D'autre part, la conclusion de l'étude met sans ambiguïté en évidence le lien entre cette multiplication des extrêmes et le réchauffement climatique. Lorsqu'une canicule ou une sécheresse se produit, il est souvent dit qu'un événement unique n'est pas attribuable à l'évolution plus générale du climat, et que les causes de l'événement sont météorologiques. L'étude précise cependant cette affirmation. Ce n'est pas l’occurrence d'un événement extrême qui est régi par la météo, mais sa survenu en un lieu particulier de la planète.
Ainsi, il n'y a par exemple pas de doutes à avoir sur le fait que la période des 12 mois allant de Juillet 2006 à Juin 2007, où les températures ont enchaîné les records, soit en partie la cause du réchauffement. De même pour la canicule hors norme qu'a connu la Russie en 2010, ou les USA en 2012.
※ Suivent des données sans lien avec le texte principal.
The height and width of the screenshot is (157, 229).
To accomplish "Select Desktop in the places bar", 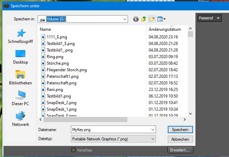I will click(x=20, y=57).
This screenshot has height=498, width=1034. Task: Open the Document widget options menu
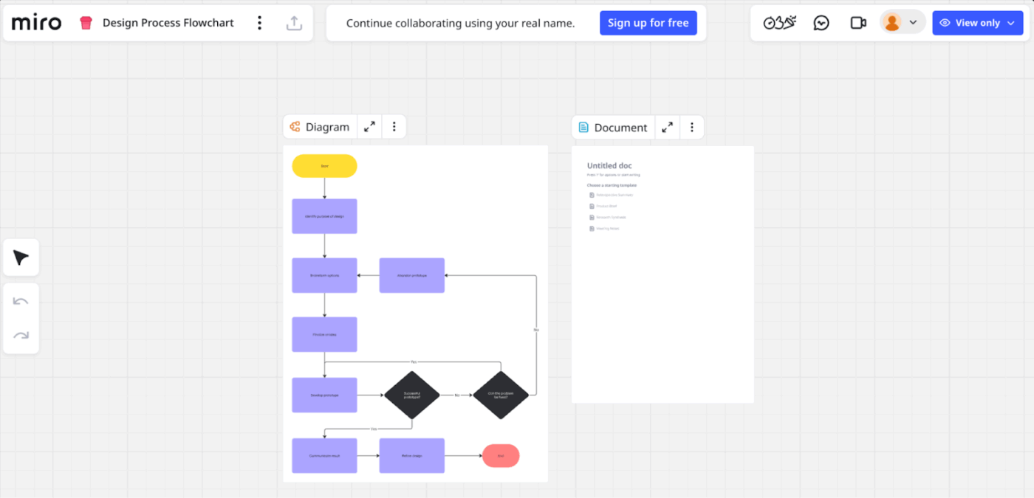(692, 127)
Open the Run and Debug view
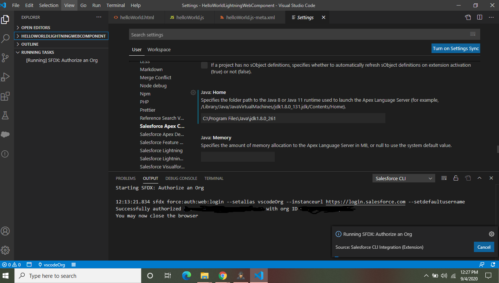Viewport: 499px width, 283px height. (x=6, y=77)
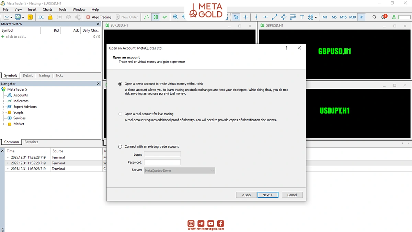Open the IDE MetaEditor icon
This screenshot has width=412, height=232.
[x=41, y=17]
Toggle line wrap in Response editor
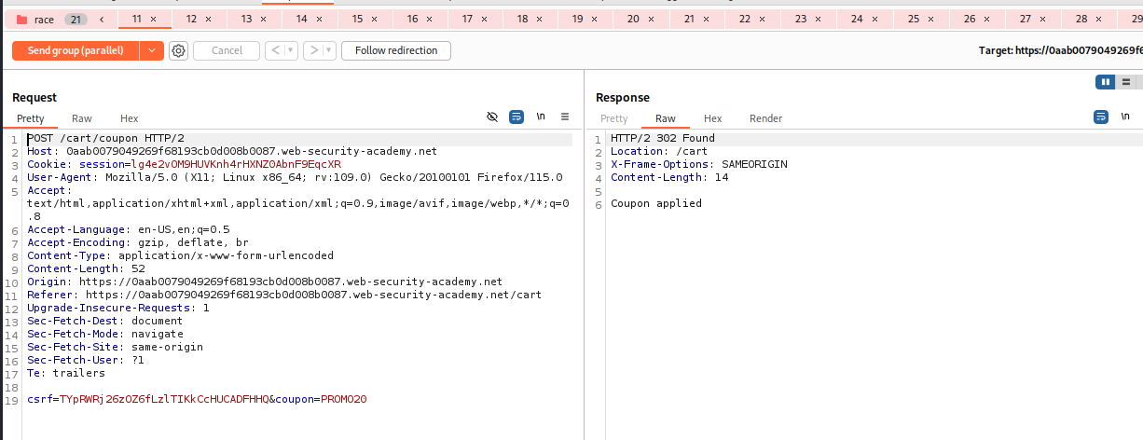The height and width of the screenshot is (440, 1143). (1100, 117)
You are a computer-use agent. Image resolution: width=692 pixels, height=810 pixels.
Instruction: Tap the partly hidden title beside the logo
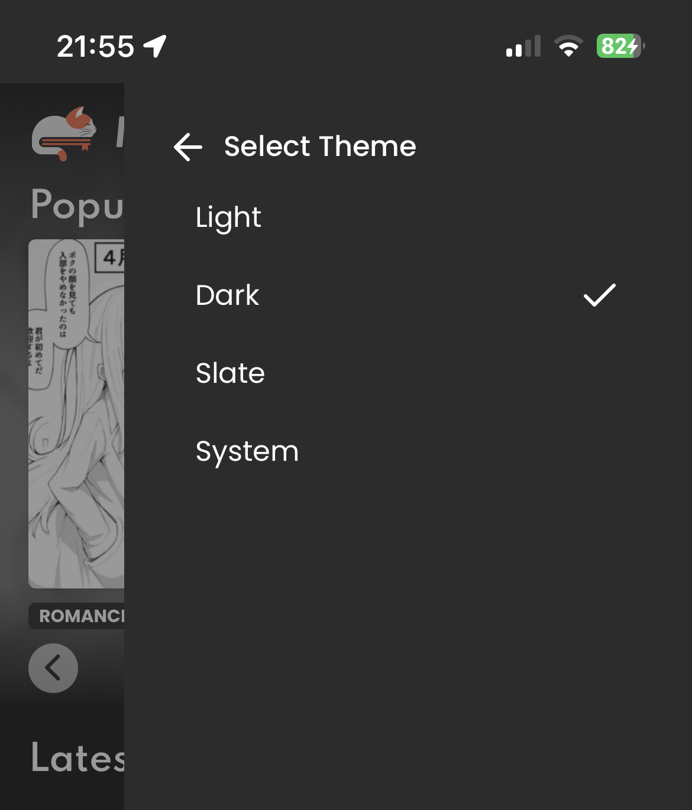(x=119, y=132)

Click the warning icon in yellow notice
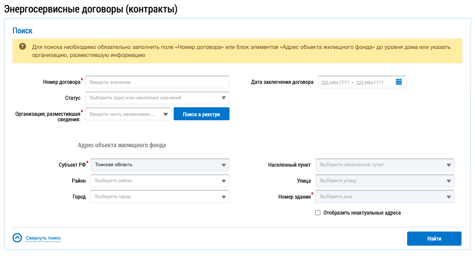[22, 46]
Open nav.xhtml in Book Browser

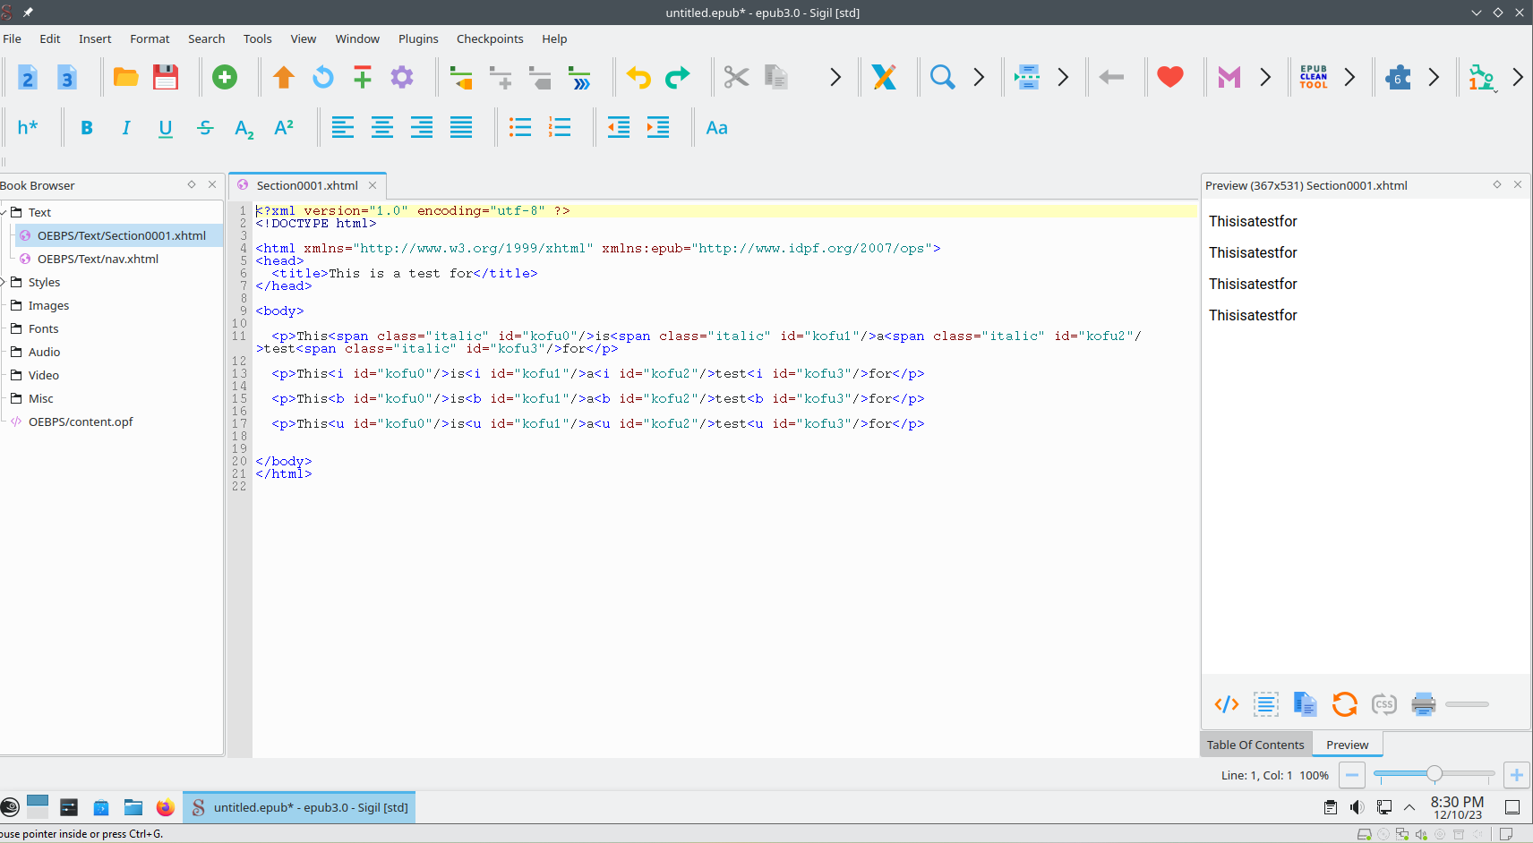(98, 259)
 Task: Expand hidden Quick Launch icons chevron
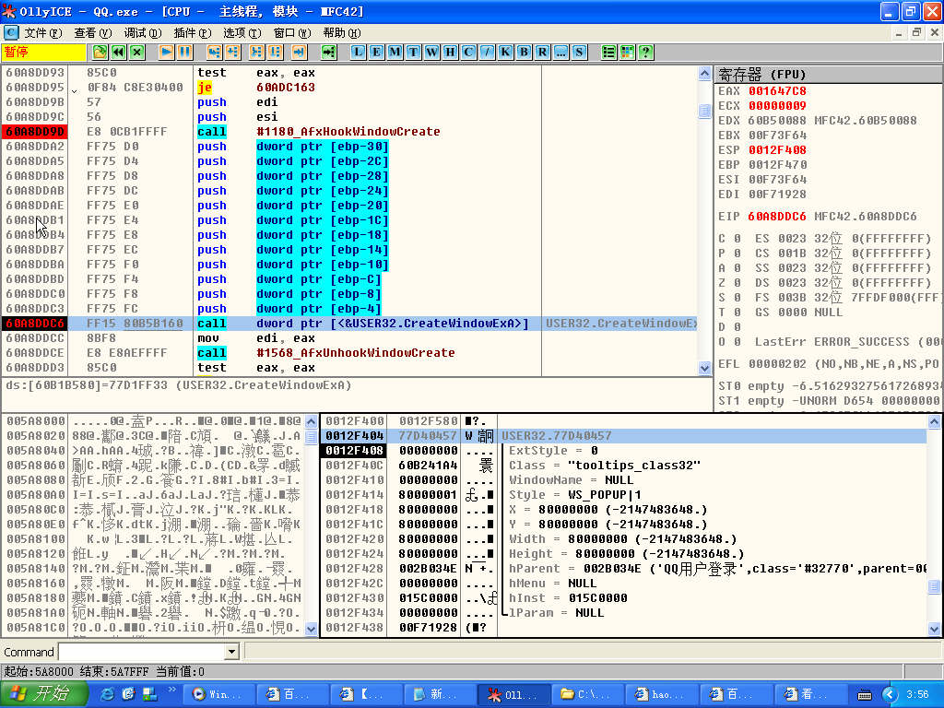171,690
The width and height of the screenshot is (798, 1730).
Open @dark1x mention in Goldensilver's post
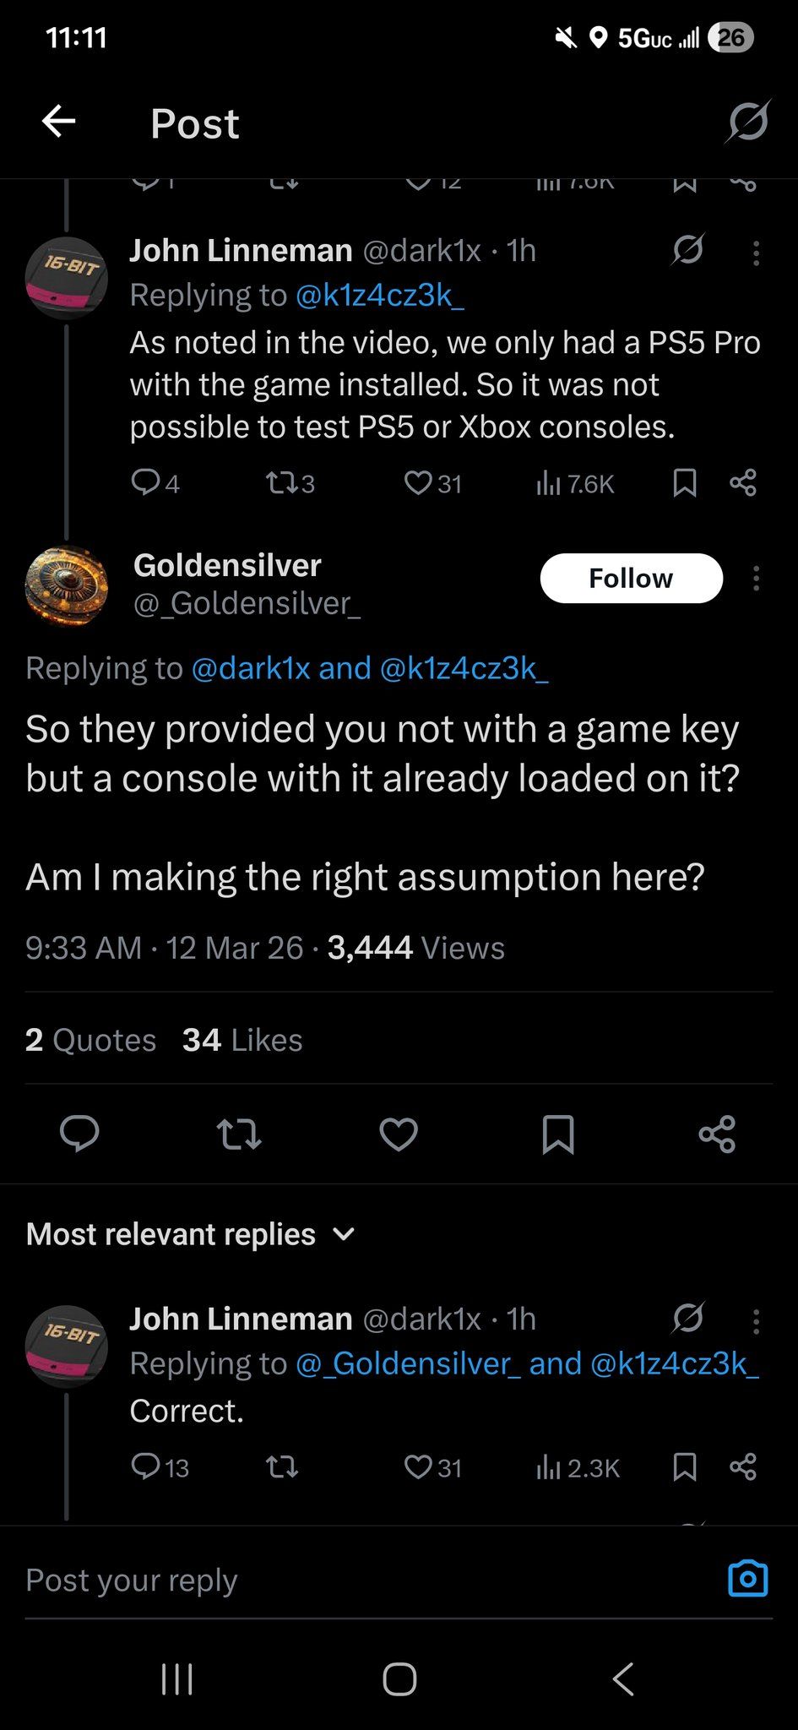(x=252, y=668)
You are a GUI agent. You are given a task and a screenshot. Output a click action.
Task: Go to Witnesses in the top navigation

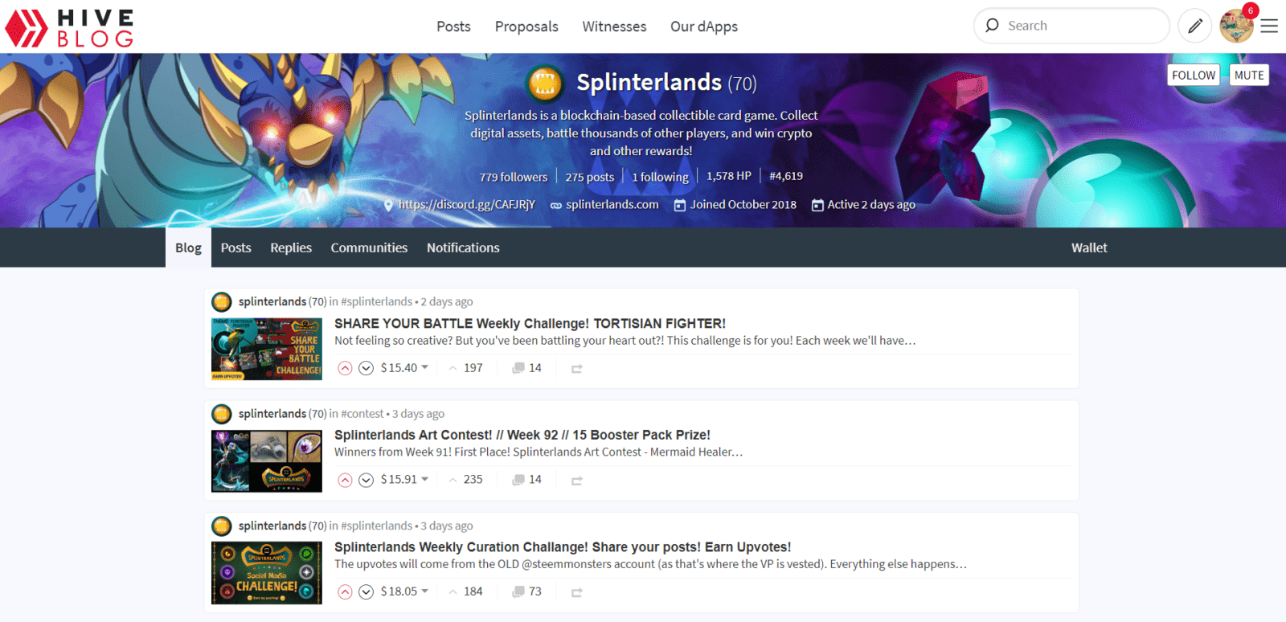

Nous le disions au début de ce développement, le risque est lié à la rencontre entre des extrêmes ( l'aléa ) et des enjeux ( vulnérabilité ). Si les extrêmes deviennent plus fréquents, tant dans le chaud que dans le froid, l’adaptation de nos sociétés au changement climatique s'annonce particulièrement délicat.

1. L'IRM utilise dans ses communications la nouvelle période de référence 1981 - 2010, mais garde accessible son ancienne période de référence 1833 - 1980 sur Internet. Nous retenons ici l'ancienne période de référence pour la réponse très prosaïque qu'un phénomène très exceptionnel est un événement qui se produit tout les 100 ans ou moins. Définir un tel phénomène sur une période de seulement 30 ans (de 1981 à 2010 en l’occurrence) est délicat, et nous préférons exploiter pleinement l'avantage que nous avons à avoir une série de données couvrant plus de 180 ans.
 
2. D'un point de vue mathématique, normaliser des valeurs est en fait aisé. Considérons un jeu de données, par exemple la températures des 181 mois de Juillet, depuis 1833 donc. Il suffit de retirer à chaque donnée individuellement la moyenne de la série, et de diviser le tout par l'écart type de la série. Pour les mois de Juillet depuis 1833, la moyenne est de 16,92°C et l'écart type de 1,63°C. Le mois de Juillet 2013 a terminé à 20,2°C et donc sa valeur normalisé est de 2.02 sigmas.

1 commentaire:

  1. Bonjour,

    J'ai trouvé votre article très interéssant. Je réalise en ce moment un mémoire (en statistiques) sur l'évolution temporelle des valeurs extrêmes de données climatologiques afin d'évaluer l'impact du réchauffement climatique.

    Etant assez calé en statistique mais relativement peu dans le domaine climatologique, je recherche une personne qui pourrait m'"aiguiller" dans mes recherches, et notamment trouer des données pertinentes.
    Je pense notamment à un certain Olivier (ou "Paix" sur le forum meteobelgique) dont on m'a dit qu'il était admin de blog (et surement donc créateur de cet article intéréssant), et dont j'ai su apprécier les travaux et autres analyses qu'il a pu partager sur le forum.

    Merci de votre réponse et bien à vous.